Практичный человек отличается от непрактичного в первую очередь тем, что заранее прикидывает целесообразность любого поступка. Он, словно бизнесмен, должен наперед уяснить себе, окажется ли он с прибылью или в убытке, и в последнем случае совсем не приступает к делу. Факторы же, идущие в плюс и в минус, разнородны и многочисленны: к ним относятся и деньги, и потребное время, и затраченные силы, и реакция окружающих людей, и многое-многое другое. Так, относительно садовых участков, разумные люди сразу поняли, что главная их ценность заключается в возможности проводить там отпуска и выгуливать летом детей, а борьба за урожай, особенно при существующих почвенных условиях, есть фактор вторичный. Далее, поскольку означенная "борьба" требует серьезных усилий, разумные люди наперед прикидывали ценность отдачи от той или иной культуры, и затрачивали свой труд пропорционально этой ценности.

Ценность же садовой продукции определялась двумя критериями: ее доступностью в продаже и еще ценой. В советское время Москва была переполнена специализированными магазинами "Овощи-фрукты", где продавалось много овощей и мало фруктов; последние были представлены в основном дорогими импортными яблоками, а также цитрусовыми, которые на садовых участках все равно не росли. Что же касается овощей, они были до смешного дешевыми: килограмм картофеля на протяжении десятилетий стоил всего 10 копеек, т.е. ровным счетом две поездки на метро или половину батона. Морковь стоила 12-14 копеек, капуста же - около пятака. Конечно, они были немытые, иногда вялые или подпорченные, но отнюдь не в такой степени, чтобы предпочесть собственный каторжный труд по их выращиванию, перевозке и хранению в неприспособленных условиях городской квартиры.

За фруктами же и ягодами ездили на "колхозные рынки", где цены были гораздо выше государственных, и скудные зарплаты не могли выдержать такого бремени. Во-вторых, объем и вес выращенной плодово-ягодной продукции был, по крайней мере, на порядок ниже, чем овощей и картофеля. В-третьих, плоды и ягоды консервировались на месте, тогда как "дары огорода" следовало хранить в свежем виде.
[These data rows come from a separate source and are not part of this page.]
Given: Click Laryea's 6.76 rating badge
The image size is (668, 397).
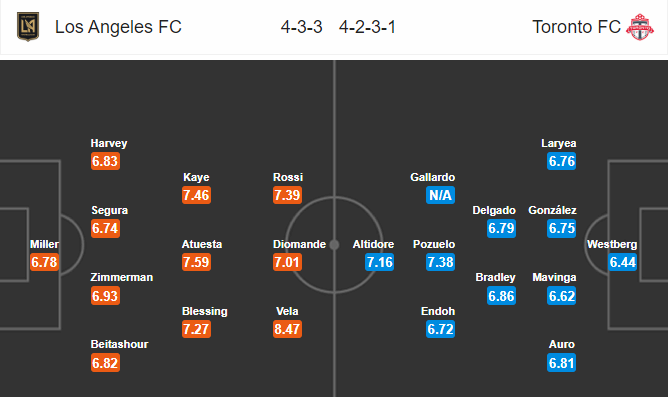Looking at the screenshot, I should 561,161.
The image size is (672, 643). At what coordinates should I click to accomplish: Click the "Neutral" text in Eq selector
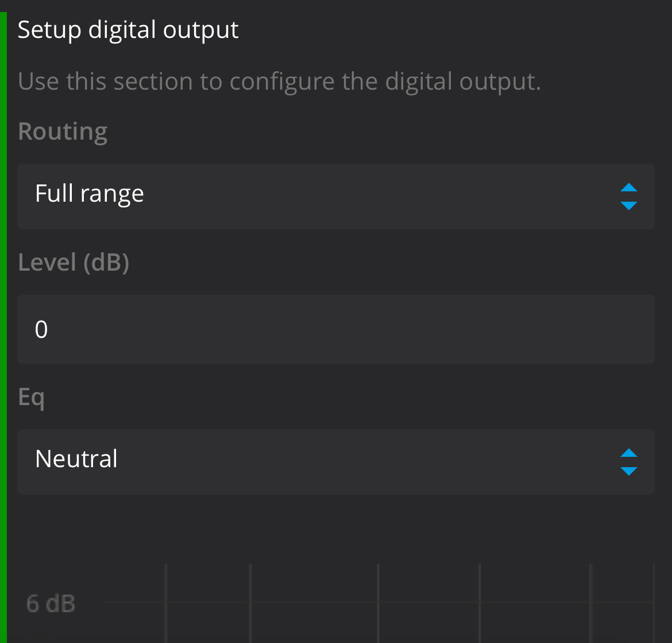[76, 459]
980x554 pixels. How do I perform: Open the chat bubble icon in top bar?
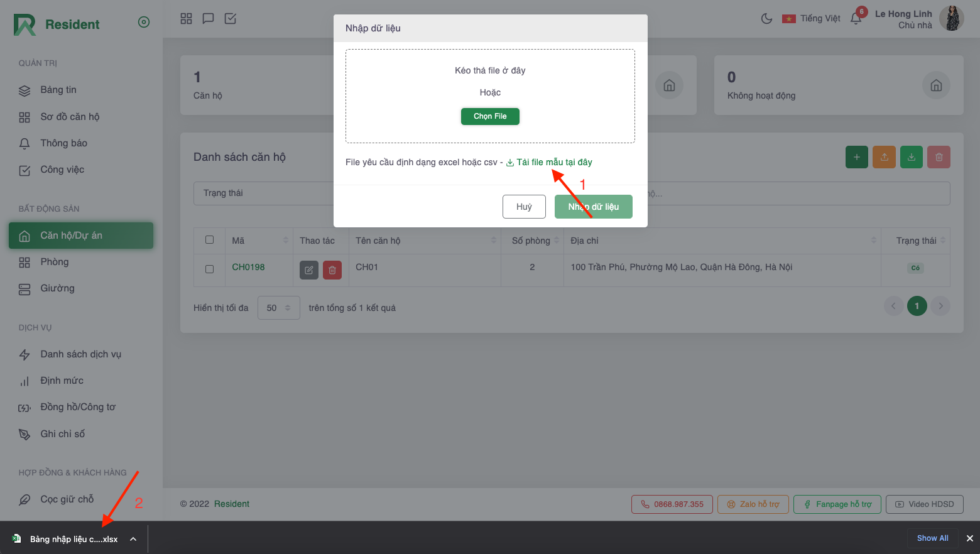click(x=208, y=19)
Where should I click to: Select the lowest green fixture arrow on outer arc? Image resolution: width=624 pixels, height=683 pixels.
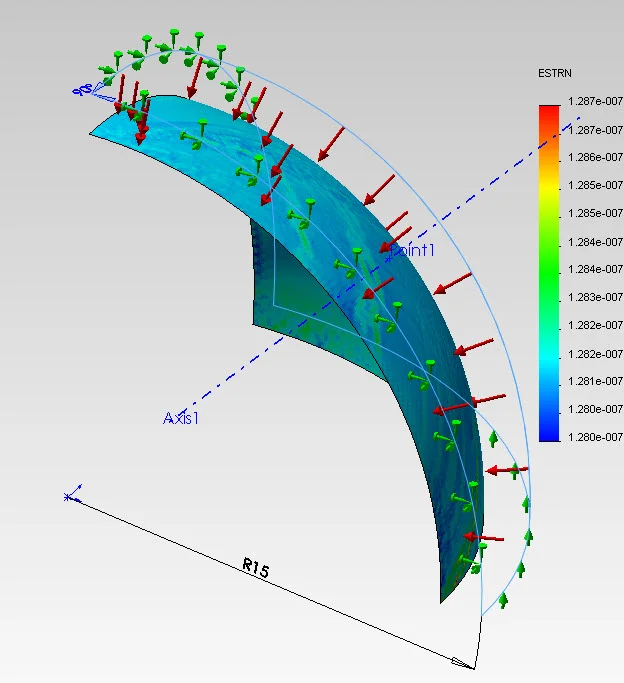[x=503, y=600]
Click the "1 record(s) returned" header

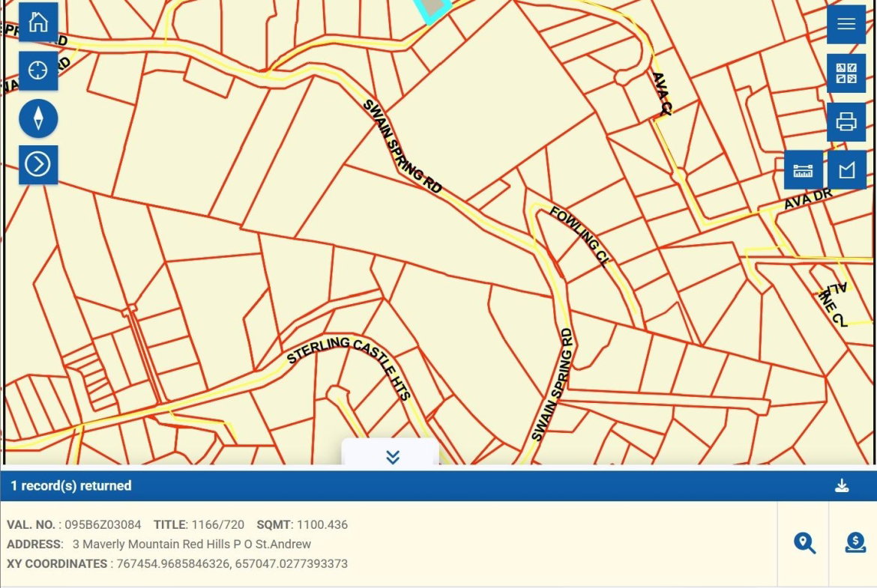(x=71, y=486)
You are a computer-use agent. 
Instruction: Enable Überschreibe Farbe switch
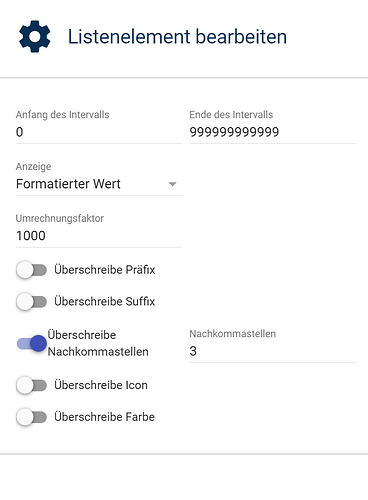click(x=31, y=417)
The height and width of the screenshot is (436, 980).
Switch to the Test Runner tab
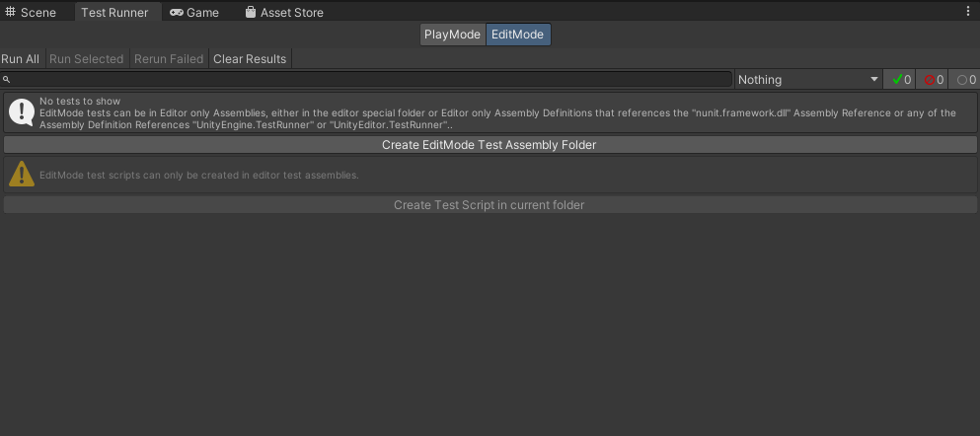click(x=115, y=13)
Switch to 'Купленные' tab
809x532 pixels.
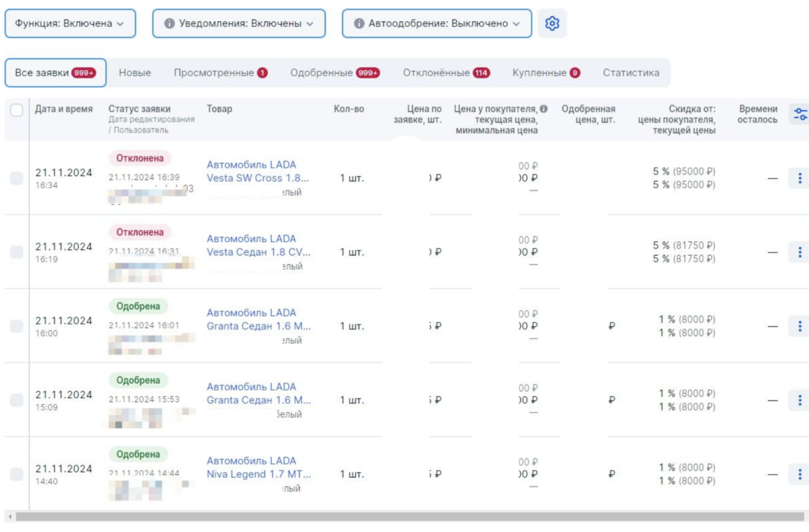546,73
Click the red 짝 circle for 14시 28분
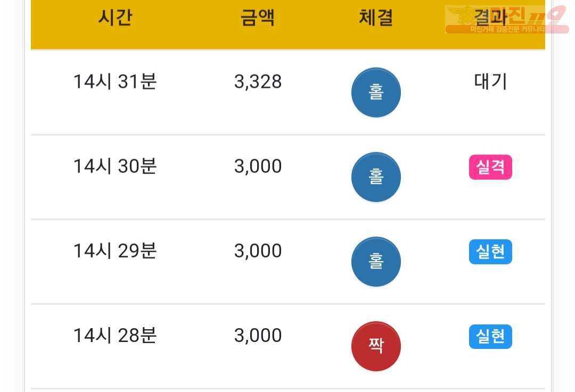The image size is (575, 392). point(376,346)
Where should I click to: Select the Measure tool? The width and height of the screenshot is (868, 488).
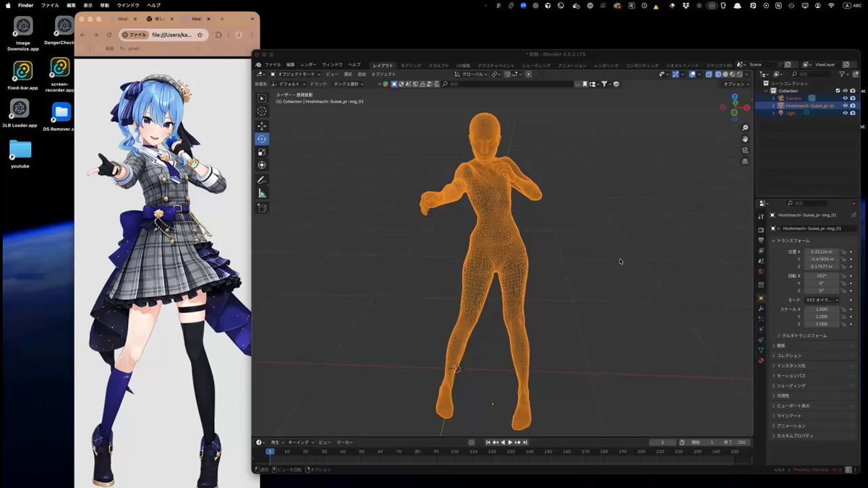(262, 194)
В-четвертых, садовые культуры (кроме земляники) были многолетними деревьями и кустами, не требовавшими столь внимательного ухода и кропотливой обработки, как однолетние овощи. В-пятых, излишки ягод всегда можно было втихую выгодно продать сослуживцам, которые вряд ли проявили бы интерес к картошке. Одним словом, куда ни кинь, выходило, что возня в огороде нерентабельна, а уход за садом в известной степени окупается. Вот почему на первых порах в товариществе огороды предусмотрены не были, хотя, кажется, специально не преследовались, а все место было отведено плодовым и ягодным насаждениям.
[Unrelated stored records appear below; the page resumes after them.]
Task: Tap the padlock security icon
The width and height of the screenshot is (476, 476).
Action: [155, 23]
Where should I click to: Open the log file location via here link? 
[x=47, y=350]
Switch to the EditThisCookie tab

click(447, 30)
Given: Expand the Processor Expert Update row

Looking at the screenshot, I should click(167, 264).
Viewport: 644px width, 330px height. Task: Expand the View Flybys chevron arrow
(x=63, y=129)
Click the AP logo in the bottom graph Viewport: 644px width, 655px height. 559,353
Однако существует причина, не позволяющая хозяину садового участка вовсе отказаться от огорода, и эта причина - необходимость текущего потребления. Ибо одно дело - запасать тонны продукции на зиму, и совсем другое - подать пучок укропа или свежий огурчик к столу. И это тем более так, что в противном случае зелень и огурчики следовало бы тащить на себе из Москвы или хотя бы из Жаворонок. Да и качество покупного укропа всегда оставляло желать много лучшего. Иными словами, где-нибудь в уголке следовало разбить несколько гряд, занятых только и исключительно тем, что будет съедено прямо на месте. Именно таким образом поступил Иван, с первых же лет участка организовавший небольшой огород вблизи крана. Ларионовы же отдельного огорода не завели, хотя Валентина годами тщетно пилила Алексея. Однако в 1970-е годы, с уходом Ларионовых от дел, наш участок по инициативе отца стал все заметнее обретать огородную направленность.
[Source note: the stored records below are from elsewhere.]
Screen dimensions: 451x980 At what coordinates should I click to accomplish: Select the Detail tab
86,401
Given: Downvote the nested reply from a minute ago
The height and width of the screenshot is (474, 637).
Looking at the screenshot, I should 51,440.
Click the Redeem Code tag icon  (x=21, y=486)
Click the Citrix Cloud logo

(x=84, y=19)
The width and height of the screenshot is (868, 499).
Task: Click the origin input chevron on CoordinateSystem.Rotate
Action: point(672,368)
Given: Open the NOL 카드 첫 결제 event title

Давайте посмотрим, какие овощи следовало бы сажать на дачном огороде, или, другими словами, что сажали у себя более разумные соседи. У них всегда было несколько гряд картошки, но не какой попало, а ранних сортов, и ровно в том количестве, чтобы быть съеденной до прихода зимы. У них были парники или даже целые оранжереи с огурцами, которые консервировались на зиму в бесчисленном множестве банок. Иногда рядом с огурцами высаживалось немного помидоров, также уходящих в засол. Это последнее обстоятельство заставляло держать в углу огорода различные пряности - укроп, петрушку, хрен, эстрагон. Тот же укроп с петрушкой и салатом высаживался на отдельных пятачках для подачи к столу; их целиком съедали, а к тому времени уже подрастала зелень на другом пятачке. Лук сажали преимущественно на перо, а под чеснок отводили по нескольку гряд, ибо он прекрасно хранился дома, а в магазинах бывал редко. Отдельные места выделялись под свеклу и морковь для борща, причем у свеклы в дело шли также и листья. У каждого садовода была большая грядка сладкого гороха для детей. Кабачки высаживались в промежутках садовых культур, ибо своими широкими листьями они затеняли сорняки и к тому же обогащали почву азотом. Сверх того, поближе к крыльцу высаживали что-нибудь экзотическое, ради хвастовства перед соседями.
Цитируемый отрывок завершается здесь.